Stored records
■ ■ ■
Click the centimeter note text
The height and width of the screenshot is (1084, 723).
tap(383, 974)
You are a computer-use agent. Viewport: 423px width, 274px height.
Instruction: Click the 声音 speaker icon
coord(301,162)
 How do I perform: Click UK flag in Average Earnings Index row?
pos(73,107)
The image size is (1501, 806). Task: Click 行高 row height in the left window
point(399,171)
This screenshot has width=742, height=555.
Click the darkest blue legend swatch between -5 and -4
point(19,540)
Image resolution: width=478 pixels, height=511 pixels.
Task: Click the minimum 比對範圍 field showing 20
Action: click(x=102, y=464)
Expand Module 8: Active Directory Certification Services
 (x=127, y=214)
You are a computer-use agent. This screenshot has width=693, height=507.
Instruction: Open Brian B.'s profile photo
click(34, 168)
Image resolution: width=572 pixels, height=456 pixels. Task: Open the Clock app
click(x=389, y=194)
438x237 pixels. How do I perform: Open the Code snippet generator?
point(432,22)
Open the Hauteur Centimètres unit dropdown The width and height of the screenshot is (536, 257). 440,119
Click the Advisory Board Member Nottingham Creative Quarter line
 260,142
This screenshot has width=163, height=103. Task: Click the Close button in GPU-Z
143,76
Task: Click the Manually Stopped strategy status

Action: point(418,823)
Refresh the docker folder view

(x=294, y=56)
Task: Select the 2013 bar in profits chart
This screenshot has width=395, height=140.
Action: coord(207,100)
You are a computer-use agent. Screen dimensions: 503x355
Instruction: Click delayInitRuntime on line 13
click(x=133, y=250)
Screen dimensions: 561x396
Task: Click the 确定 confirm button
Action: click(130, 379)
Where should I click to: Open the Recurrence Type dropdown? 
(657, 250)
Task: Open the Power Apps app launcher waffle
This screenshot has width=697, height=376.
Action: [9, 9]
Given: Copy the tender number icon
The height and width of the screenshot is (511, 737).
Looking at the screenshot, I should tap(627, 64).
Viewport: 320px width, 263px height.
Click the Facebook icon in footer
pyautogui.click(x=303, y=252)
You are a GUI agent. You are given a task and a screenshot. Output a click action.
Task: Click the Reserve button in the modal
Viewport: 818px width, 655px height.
■ ■ ■
• **What you are asked to do**: Output the records exactly, so that each line matches what was given.

• **Response area**:
Click the centimeter note text
The height and width of the screenshot is (1084, 723).
tap(383, 974)
You are a computer-use agent. Viewport: 423px width, 274px height.
Instruction: Click the 声音 speaker icon
coord(301,162)
 How do I perform: Click UK flag in Average Earnings Index row?
pos(73,107)
The image size is (1501, 806). Task: Click 行高 row height in the left window
point(399,171)
This screenshot has width=742, height=555.
Click the darkest blue legend swatch between -5 and -4
point(19,540)
Image resolution: width=478 pixels, height=511 pixels.
Task: Click the minimum 比對範圍 field showing 20
Action: click(x=102, y=464)
Expand Module 8: Active Directory Certification Services
 (x=127, y=214)
You are a computer-use agent. This screenshot has width=693, height=507.
Instruction: Open Brian B.'s profile photo
click(34, 168)
Image resolution: width=572 pixels, height=456 pixels. Task: Open the Clock app
click(x=389, y=194)
438x237 pixels. How do I perform: Open the Code snippet generator?
point(432,22)
Open the Hauteur Centimètres unit dropdown The width and height of the screenshot is (536, 257). 440,119
Click the Advisory Board Member Nottingham Creative Quarter line
 260,142
This screenshot has width=163, height=103. Task: Click the Close button in GPU-Z
143,76
Task: Click the Manually Stopped strategy status

Action: point(418,823)
Refresh the docker folder view

(x=294, y=56)
Task: Select the 2013 bar in profits chart
This screenshot has width=395, height=140.
Action: coord(207,100)
You are a computer-use agent. Screen dimensions: 503x355
Instruction: Click delayInitRuntime on line 13
click(x=133, y=250)
Screen dimensions: 561x396
Task: Click the 确定 confirm button
Action: click(130, 379)
Where should I click to: Open the Recurrence Type dropdown? 
(657, 250)
Task: Open the Power Apps app launcher waffle
This screenshot has width=697, height=376.
Action: [9, 9]
Given: Copy the tender number icon
The height and width of the screenshot is (511, 737).
Looking at the screenshot, I should tap(627, 64).
Viewport: 320px width, 263px height.
Click the Facebook icon in footer
pyautogui.click(x=303, y=252)
You are a GUI agent. You are given a task and a screenshot. Output a click action.
Task: Click the Reserve button in the modal
Viewport: 818px width, 655px height.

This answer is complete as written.